Detection of sequential polyubiquitylation on a millisecond timescale

Nathan W. Pierce1, Gary Kleiger1, Shu-ou Shan2,3 & Raymond J. Deshaies1,3

Howard Hughes Medical Institute, Division of Biology, MC 156-29,

Division of Chemistry and Chemical Engineering, MC 147-75, California Institute of Technology, 1200 East California Boulevard, Pasadena, California 91125, USA

These authors contributed equally to this work.
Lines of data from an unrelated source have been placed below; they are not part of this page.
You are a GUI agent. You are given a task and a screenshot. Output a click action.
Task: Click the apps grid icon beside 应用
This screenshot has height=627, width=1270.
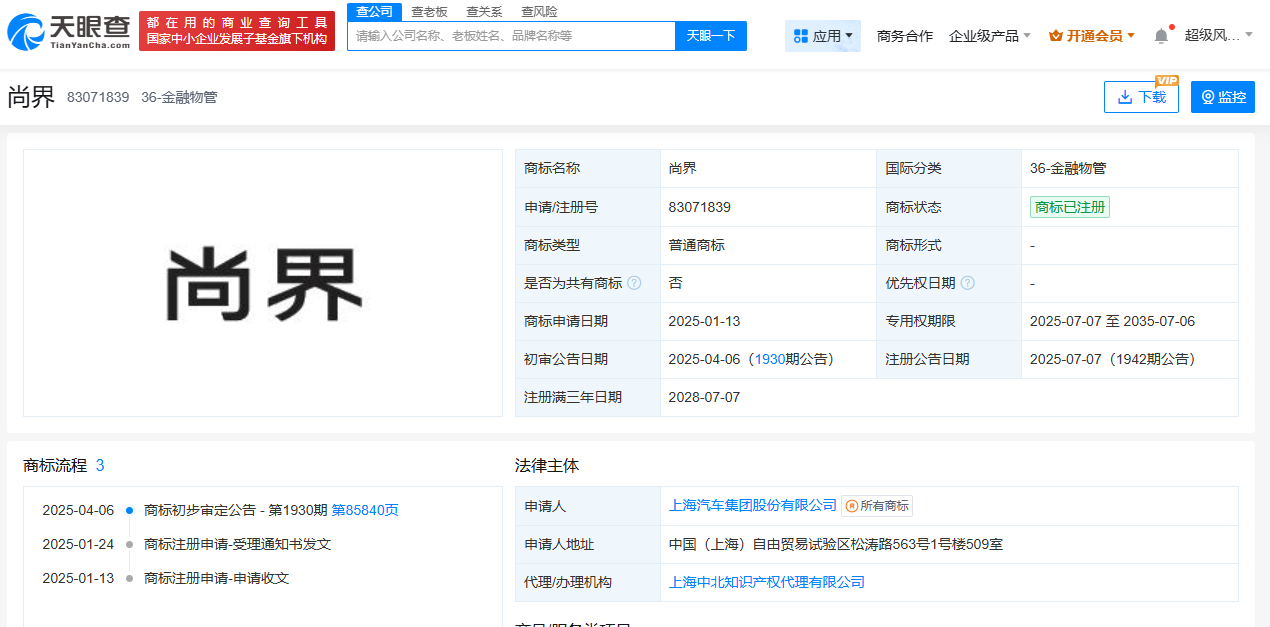point(800,35)
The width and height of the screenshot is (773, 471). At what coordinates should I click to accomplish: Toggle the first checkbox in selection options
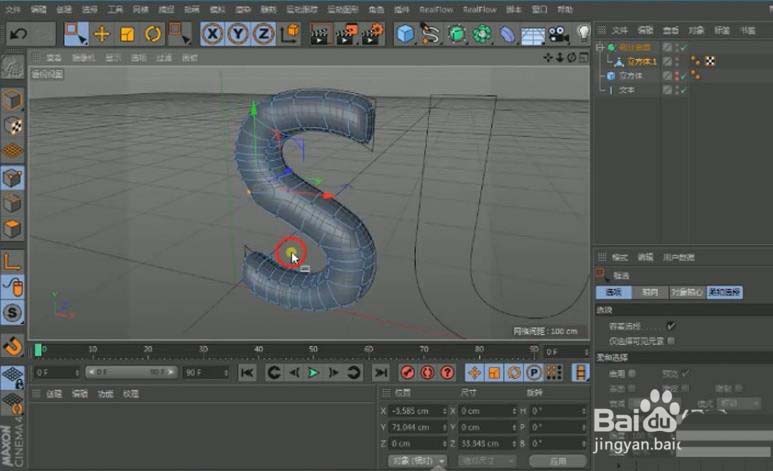671,325
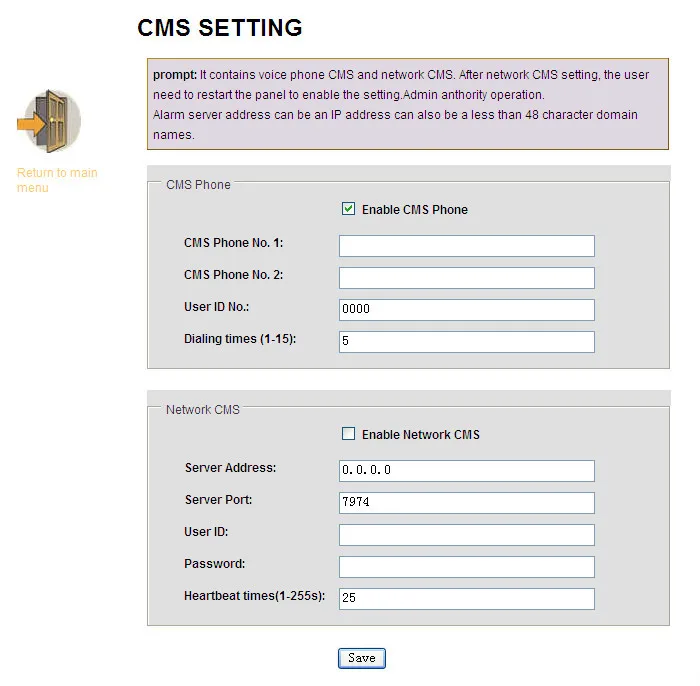700x686 pixels.
Task: Select the Heartbeat times field showing 25
Action: pos(467,599)
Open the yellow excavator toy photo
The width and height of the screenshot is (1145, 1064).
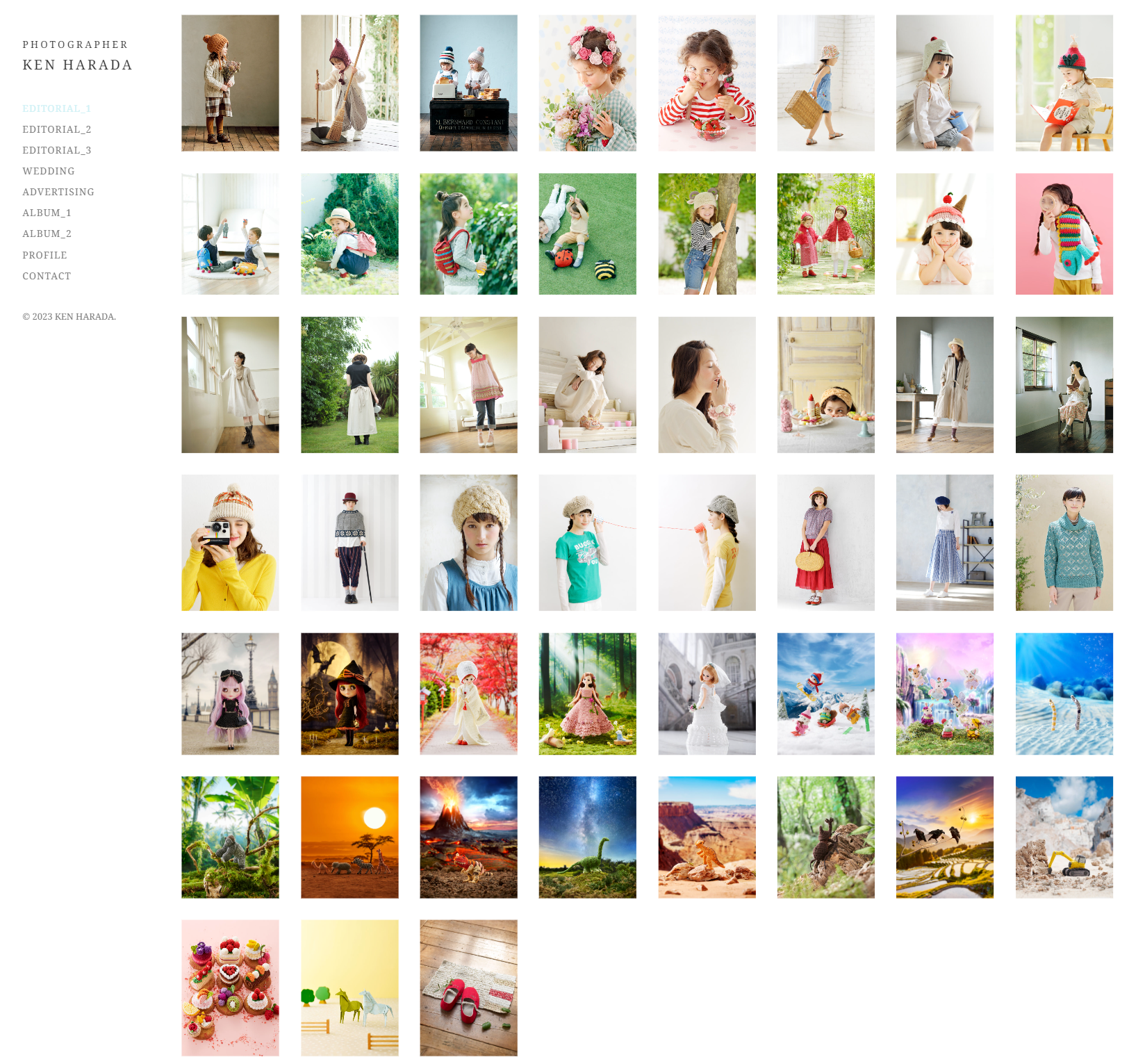point(1064,837)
Correspondence to: Raymond J. Deshaies1,3 Correspondence and requests for materials should be addressed to R.J.D. (Email: deshaies@caltech.edu).

【Abstract】

The pathway by which ubiquitin chains are generated on substrate through a cascade of enzymes consisting of an E1, E2 and E3 remains unclear. Multiple distinct models involving chain assembly on E2 or substrate have been proposed. However, the speed and complexity of the reaction have precluded direct experimental tests to distinguish between potential pathways. Here we introduce new theoretical and experimental methodologies to address both limitations. A quantitative framework based on product distribution predicts that the really interesting new gene (RING) E3 enzymes SCFCdc4 and SCF-TrCP work with the E2 Cdc34 to build polyubiquitin chains on substrates by sequential transfers of single ubiquitins. Measurements with millisecond time resolution directly demonstrate that substrate polyubiquitylation proceeds sequentially. Our results present an unprecedented glimpse into the mechanism of RING ubiquitin ligases and illuminate the quantitative parameters that underlie the rate and pattern of ubiquitin chain assembly.